Per associazione d’idee, Cochi e Renato mi conducono automaticamente al primo Villaggio e ad Alan Ford. Tutti quanti crearono praticamente dal nulla una nuova comicità, un nuovo stile umoristico ed influirono anche sul modo di parlare della gente. Il tutto era assolutamente italiano. Originalmente autarchico. Vera genialità nostrana, insomma. Non copiata e non importata.
Alan Ford, per quei due o tre “barboni” che ancora non lo sapessero, è nato dal pennello del disegnatore Magnus (Roberto Raviola) e dalla penna dello scrittore Bunker (Luciano Secchi). Dopo aver lavorato insieme per anni alle storie nerissime di Kriminal e Satanik (altri classici personaggi ideati da loro), a un certo punto i due autori decidono di creare finalmente il fumetto che in pratica sognavano di fare da tempo. Convincono l’editore Corno e di conseguenza nelle edicole appare finalmente Alan Ford.
Alan Ford fu un grande fiasco all’inizio (come sempre accade per tutte le cose nuove e in anticipo sui tempi). Grande successo poi. I primi 75 numeri entrano per sempre di diritto nell’olimpo del fumetto italiano, sia per i disegni di Magnus (che poi purtroppo abbandonerà), sia per la freschezza di idee e la pirotecnica verve di Bunker.

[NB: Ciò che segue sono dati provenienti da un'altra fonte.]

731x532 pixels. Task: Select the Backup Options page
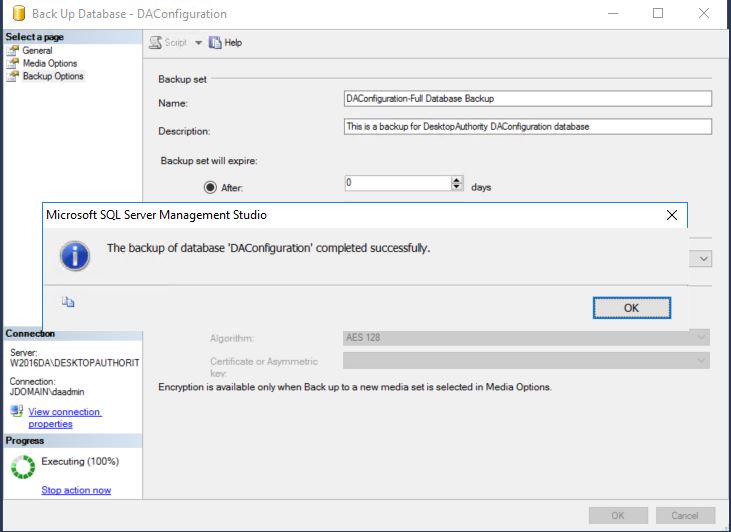pos(53,76)
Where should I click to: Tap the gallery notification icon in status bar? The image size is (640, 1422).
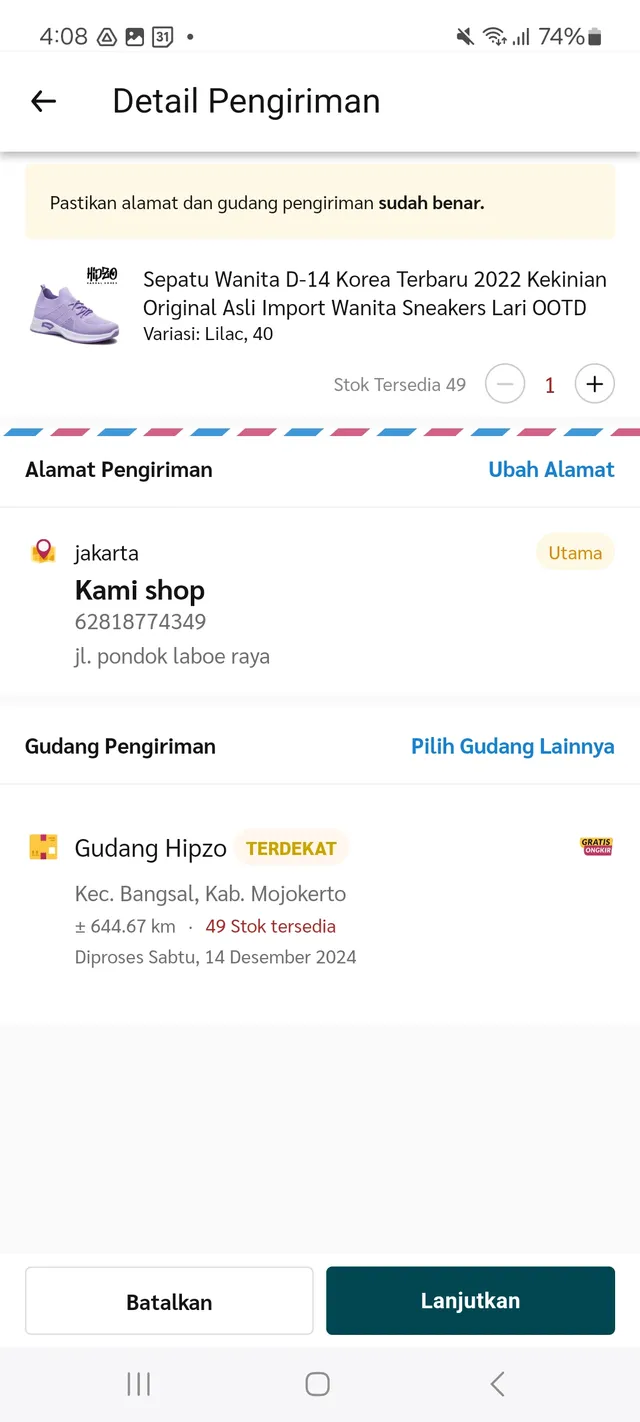[134, 37]
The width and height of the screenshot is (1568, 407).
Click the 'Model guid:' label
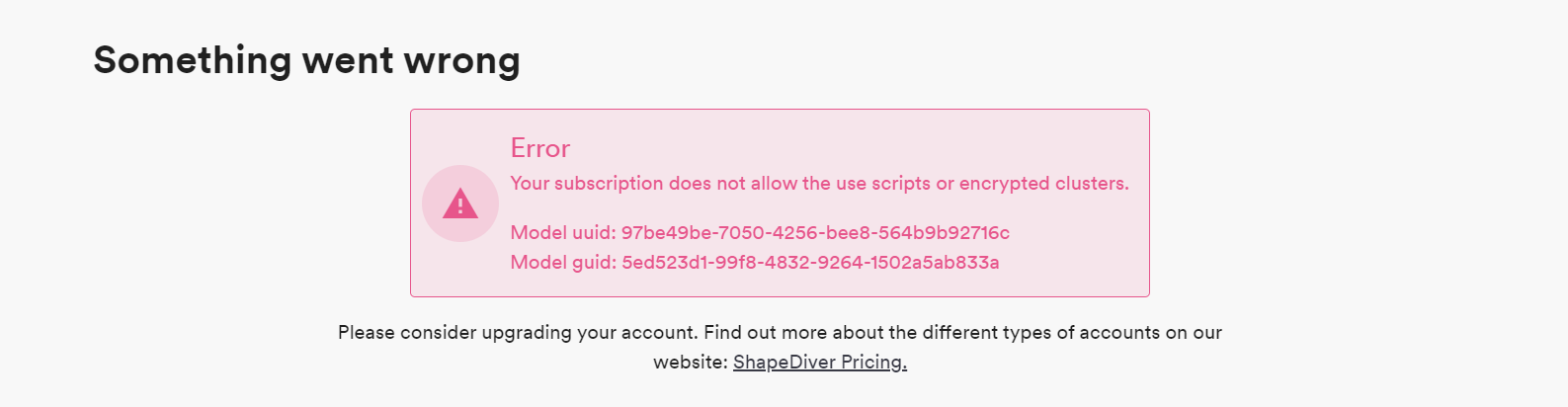click(562, 262)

Con i n. 40 e 47 affrontano i temi legati all’inquinamento del pianeta: il già citato Ecologia e La minaccia di Aseptik. In entrambi gli episodi uno scienziato pazzo, Aseptik appunto, tenta di avvelenare la terra in modo da accelerarne la distruzione già abbondantemente iniziata dagli inquinatori. Si finge un paladino ecologico, mentre è esattamente il contrario. Le storie additano come principali responsabili dell’agonia del pianeta, e senza mezzi termini, gli industriali e le compagnie finanziarie avide di denaro e indifferenti verso tutto il resto. Magnus & Bunker qui non le mandano a dire, nel loro tipico modo “alanfordiano”, divertente e garbatamente anti intellettualistico.